Stated exercise. Can you output each line of the data below as a numbered list, skipping any blank lines?

Dataset items.
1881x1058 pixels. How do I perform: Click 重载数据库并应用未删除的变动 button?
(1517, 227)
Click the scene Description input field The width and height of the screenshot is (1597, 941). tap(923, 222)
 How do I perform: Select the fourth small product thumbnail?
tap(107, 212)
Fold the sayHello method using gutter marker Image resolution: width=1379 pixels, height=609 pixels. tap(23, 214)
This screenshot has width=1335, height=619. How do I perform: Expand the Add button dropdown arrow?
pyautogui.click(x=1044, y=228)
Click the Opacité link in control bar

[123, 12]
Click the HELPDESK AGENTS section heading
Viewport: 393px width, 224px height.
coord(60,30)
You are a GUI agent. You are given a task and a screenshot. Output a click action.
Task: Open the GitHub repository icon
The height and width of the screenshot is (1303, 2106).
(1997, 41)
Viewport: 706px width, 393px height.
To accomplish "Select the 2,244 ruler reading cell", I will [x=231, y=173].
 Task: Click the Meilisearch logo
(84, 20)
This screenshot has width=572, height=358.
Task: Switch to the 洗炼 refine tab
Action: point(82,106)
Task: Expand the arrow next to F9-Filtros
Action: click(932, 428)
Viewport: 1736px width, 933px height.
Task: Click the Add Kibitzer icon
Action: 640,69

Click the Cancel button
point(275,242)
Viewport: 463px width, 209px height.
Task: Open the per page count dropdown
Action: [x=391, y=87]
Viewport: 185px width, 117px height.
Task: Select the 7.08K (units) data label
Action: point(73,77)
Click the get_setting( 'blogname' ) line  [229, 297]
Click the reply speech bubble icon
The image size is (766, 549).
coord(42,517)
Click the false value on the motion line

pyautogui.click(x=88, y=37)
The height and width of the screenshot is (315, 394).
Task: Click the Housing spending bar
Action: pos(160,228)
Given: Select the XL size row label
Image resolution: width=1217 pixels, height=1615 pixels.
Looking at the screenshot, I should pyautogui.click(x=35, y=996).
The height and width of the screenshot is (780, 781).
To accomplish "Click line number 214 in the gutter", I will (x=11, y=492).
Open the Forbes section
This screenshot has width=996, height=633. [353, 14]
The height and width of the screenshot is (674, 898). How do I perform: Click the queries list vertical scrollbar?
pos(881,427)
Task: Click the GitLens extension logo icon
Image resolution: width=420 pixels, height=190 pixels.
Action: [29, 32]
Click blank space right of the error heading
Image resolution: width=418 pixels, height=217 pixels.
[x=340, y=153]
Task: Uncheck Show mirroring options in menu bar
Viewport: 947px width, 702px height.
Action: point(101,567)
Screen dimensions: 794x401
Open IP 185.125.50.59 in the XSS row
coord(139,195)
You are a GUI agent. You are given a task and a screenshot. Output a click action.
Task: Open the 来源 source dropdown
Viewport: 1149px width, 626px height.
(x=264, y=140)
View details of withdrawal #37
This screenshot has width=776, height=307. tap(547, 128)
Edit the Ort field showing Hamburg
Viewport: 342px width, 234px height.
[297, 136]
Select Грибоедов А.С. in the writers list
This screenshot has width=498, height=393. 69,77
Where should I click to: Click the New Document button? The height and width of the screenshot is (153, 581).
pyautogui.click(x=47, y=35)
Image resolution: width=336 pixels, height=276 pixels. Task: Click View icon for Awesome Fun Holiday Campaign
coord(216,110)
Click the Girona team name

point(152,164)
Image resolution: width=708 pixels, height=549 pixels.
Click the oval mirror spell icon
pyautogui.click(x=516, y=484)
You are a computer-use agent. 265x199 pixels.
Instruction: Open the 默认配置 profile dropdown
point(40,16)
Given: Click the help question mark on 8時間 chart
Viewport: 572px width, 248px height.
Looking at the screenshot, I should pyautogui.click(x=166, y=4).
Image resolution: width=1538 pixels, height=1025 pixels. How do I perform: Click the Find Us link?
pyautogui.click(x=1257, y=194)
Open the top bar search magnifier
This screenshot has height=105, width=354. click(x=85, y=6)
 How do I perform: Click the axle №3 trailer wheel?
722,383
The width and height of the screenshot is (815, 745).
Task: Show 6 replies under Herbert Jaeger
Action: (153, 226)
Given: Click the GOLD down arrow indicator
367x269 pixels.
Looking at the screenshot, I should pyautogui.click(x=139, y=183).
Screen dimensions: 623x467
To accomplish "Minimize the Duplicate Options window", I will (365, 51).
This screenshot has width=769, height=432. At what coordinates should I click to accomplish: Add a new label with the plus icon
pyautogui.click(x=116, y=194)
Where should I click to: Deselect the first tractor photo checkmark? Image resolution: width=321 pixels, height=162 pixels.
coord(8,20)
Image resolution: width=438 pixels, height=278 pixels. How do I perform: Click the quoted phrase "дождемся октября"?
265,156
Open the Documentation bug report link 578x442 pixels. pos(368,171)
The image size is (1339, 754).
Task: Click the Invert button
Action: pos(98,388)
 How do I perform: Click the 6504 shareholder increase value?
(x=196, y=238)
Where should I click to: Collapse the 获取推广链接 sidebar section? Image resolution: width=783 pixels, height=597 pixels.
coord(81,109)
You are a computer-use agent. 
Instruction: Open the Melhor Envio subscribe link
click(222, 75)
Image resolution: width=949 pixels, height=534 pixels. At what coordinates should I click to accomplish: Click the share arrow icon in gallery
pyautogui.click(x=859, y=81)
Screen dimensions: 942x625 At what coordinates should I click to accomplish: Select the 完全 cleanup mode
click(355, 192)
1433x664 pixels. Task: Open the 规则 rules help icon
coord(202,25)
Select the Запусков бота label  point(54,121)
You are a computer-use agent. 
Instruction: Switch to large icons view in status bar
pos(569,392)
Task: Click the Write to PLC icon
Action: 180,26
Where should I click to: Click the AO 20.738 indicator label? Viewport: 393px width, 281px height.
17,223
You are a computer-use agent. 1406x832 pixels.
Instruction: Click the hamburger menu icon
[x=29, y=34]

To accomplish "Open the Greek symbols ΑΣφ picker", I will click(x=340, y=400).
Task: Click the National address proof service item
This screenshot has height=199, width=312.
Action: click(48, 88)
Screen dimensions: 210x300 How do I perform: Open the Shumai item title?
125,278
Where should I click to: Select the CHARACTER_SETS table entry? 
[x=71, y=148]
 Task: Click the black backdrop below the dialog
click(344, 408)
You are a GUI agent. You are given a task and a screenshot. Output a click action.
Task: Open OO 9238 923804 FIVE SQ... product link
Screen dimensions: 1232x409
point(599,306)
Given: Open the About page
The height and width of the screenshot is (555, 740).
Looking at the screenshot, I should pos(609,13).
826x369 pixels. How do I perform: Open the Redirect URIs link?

Exercise result.
1. 1881x1058 pixels. How do I perform: Click 重载数据库并应用未删除的变动 button?
2. (1517, 227)
3. Click the scene Description input field The width and height of the screenshot is (1597, 941). tap(923, 222)
4.  How do I perform: Select the fourth small product thumbnail?
5. tap(107, 212)
6. Fold the sayHello method using gutter marker Image resolution: width=1379 pixels, height=609 pixels. tap(23, 214)
7. This screenshot has width=1335, height=619. How do I perform: Expand the Add button dropdown arrow?
8. pyautogui.click(x=1044, y=228)
9. Click the Opacité link in control bar
10. [123, 12]
11. Click the HELPDESK AGENTS section heading
12. Viewport: 393px width, 224px height.
13. coord(60,30)
14. You are a GUI agent. You are given a task and a screenshot. Output a click action.
15. Task: Open the GitHub repository icon
16. The height and width of the screenshot is (1303, 2106).
17. (1997, 41)
18. Viewport: 706px width, 393px height.
19. To accomplish "Select the 2,244 ruler reading cell", I will [x=231, y=173].
20.  Task: Click the Meilisearch logo
21. (84, 20)
22. This screenshot has width=572, height=358.
23. Task: Switch to the 洗炼 refine tab
24. Action: point(82,106)
25. Task: Expand the arrow next to F9-Filtros
26. Action: click(932, 428)
27. Viewport: 1736px width, 933px height.
28. Task: Click the Add Kibitzer icon
29. Action: 640,69
30. Click the Cancel button
31. point(275,242)
32. Viewport: 463px width, 209px height.
33. Task: Open the per page count dropdown
34. Action: [x=391, y=87]
35. Viewport: 185px width, 117px height.
36. Task: Select the 7.08K (units) data label
37. Action: point(73,77)
38. Click the get_setting( 'blogname' ) line  [229, 297]
39. Click the reply speech bubble icon
40. The image size is (766, 549).
41. coord(42,517)
42. Click the false value on the motion line
43. pyautogui.click(x=88, y=37)
44. The height and width of the screenshot is (315, 394).
45. Task: Click the Housing spending bar
46. Action: pos(160,228)
47. Given: Select the XL size row label
48. Image resolution: width=1217 pixels, height=1615 pixels.
49. Looking at the screenshot, I should pyautogui.click(x=35, y=996).
50. The height and width of the screenshot is (780, 781).
51. To accomplish "Click line number 214 in the gutter", I will (x=11, y=492).
52. Open the Forbes section
53. This screenshot has width=996, height=633. [353, 14]
54. The height and width of the screenshot is (674, 898). How do I perform: Click the queries list vertical scrollbar?
55. pos(881,427)
56. Task: Click the GitLens extension logo icon
57. Image resolution: width=420 pixels, height=190 pixels.
58. Action: [29, 32]
59. Click blank space right of the error heading
60. Image resolution: width=418 pixels, height=217 pixels.
61. [x=340, y=153]
62. Task: Uncheck Show mirroring options in menu bar
63. Viewport: 947px width, 702px height.
64. Action: point(101,567)
65. Screen dimensions: 794x401
66. Open IP 185.125.50.59 in the XSS row
67. coord(139,195)
68. You are a GUI agent. You are given a task and a screenshot. Output a click action.
69. Task: Open the 来源 source dropdown
70. Viewport: 1149px width, 626px height.
71. (x=264, y=140)
72. View details of withdrawal #37
73. This screenshot has width=776, height=307. tap(547, 128)
74. Edit the Ort field showing Hamburg
75. Viewport: 342px width, 234px height.
76. [297, 136]
77. Select Грибоедов А.С. in the writers list
78. This screenshot has width=498, height=393. 69,77
79. Where should I click to: Click the New Document button? The height and width of the screenshot is (153, 581).
80. pyautogui.click(x=47, y=35)
81. Image resolution: width=336 pixels, height=276 pixels. Task: Click View icon for Awesome Fun Holiday Campaign
82. coord(216,110)
83. Click the Girona team name
84. point(152,164)
85. Image resolution: width=708 pixels, height=549 pixels.
86. Click the oval mirror spell icon
87. pyautogui.click(x=516, y=484)
88. You are a computer-use agent. 265x199 pixels.
89. Instruction: Open the 默认配置 profile dropdown
90. point(40,16)
91. Given: Click the help question mark on 8時間 chart
92. Viewport: 572px width, 248px height.
93. Looking at the screenshot, I should pyautogui.click(x=166, y=4).
94. Image resolution: width=1538 pixels, height=1025 pixels. How do I perform: Click the Find Us link?
95. pyautogui.click(x=1257, y=194)
96. Open the top bar search magnifier
97. This screenshot has height=105, width=354. click(x=85, y=6)
98.  How do I perform: Click the axle №3 trailer wheel?
99. 722,383
100. The width and height of the screenshot is (815, 745).
101. Task: Show 6 replies under Herbert Jaeger
102. Action: (153, 226)
103. Given: Click the GOLD down arrow indicator
104. 367x269 pixels.
105. Looking at the screenshot, I should pyautogui.click(x=139, y=183).
106. Screen dimensions: 623x467
107. To accomplish "Minimize the Duplicate Options window", I will (365, 51).
108. This screenshot has width=769, height=432. At what coordinates should I click to accomplish: Add a new label with the plus icon
109. pyautogui.click(x=116, y=194)
110. Where should I click to: Deselect the first tractor photo checkmark? Image resolution: width=321 pixels, height=162 pixels.
111. coord(8,20)
112. Image resolution: width=438 pixels, height=278 pixels. How do I perform: Click the quoted phrase "дождемся октября"?
113. 265,156
114. Open the Documentation bug report link 578x442 pixels. pos(368,171)
115. The image size is (1339, 754).
116. Task: Click the Invert button
117. Action: pos(98,388)
118.  How do I perform: Click the 6504 shareholder increase value?
119. (x=196, y=238)
120. Where should I click to: Collapse the 获取推广链接 sidebar section? Image resolution: width=783 pixels, height=597 pixels.
121. coord(81,109)
122. You are a computer-use agent. 
123. Instruction: Open the Melhor Envio subscribe link
124. click(222, 75)
125. Image resolution: width=949 pixels, height=534 pixels. At what coordinates should I click to accomplish: Click the share arrow icon in gallery
126. pyautogui.click(x=859, y=81)
127. Screen dimensions: 942x625 At what coordinates should I click to accomplish: Select the 完全 cleanup mode
128. click(355, 192)
129. 1433x664 pixels. Task: Open the 规则 rules help icon
130. coord(202,25)
131. Select the Запусков бота label  point(54,121)
132. You are a computer-use agent. 
133. Instruction: Switch to large icons view in status bar
134. pos(569,392)
135. Task: Click the Write to PLC icon
136. Action: 180,26
137. Where should I click to: Click the AO 20.738 indicator label? Viewport: 393px width, 281px height.
138. 17,223
139. You are a computer-use agent. 1406x832 pixels.
140. Instruction: Click the hamburger menu icon
141. [x=29, y=34]
142. To accomplish "Open the Greek symbols ΑΣφ picker", I will click(x=340, y=400).
143. Task: Click the National address proof service item
144. This screenshot has height=199, width=312.
145. Action: click(48, 88)
146. Screen dimensions: 210x300 How do I perform: Open the Shumai item title?
147. 125,278
148. Where should I click to: Select the CHARACTER_SETS table entry? 
149. [x=71, y=148]
150.  Task: Click the black backdrop below the dialog
151. click(344, 408)
152. You are a GUI agent. You are given a task and a screenshot. Output a click action.
153. Task: Open OO 9238 923804 FIVE SQ... product link
154. Screen dimensions: 1232x409
155. point(599,306)
156. Given: Open the About page
157. The height and width of the screenshot is (555, 740).
158. Looking at the screenshot, I should pos(609,13).
159. 826x369 pixels. How do I perform: Open the Redirect URIs link?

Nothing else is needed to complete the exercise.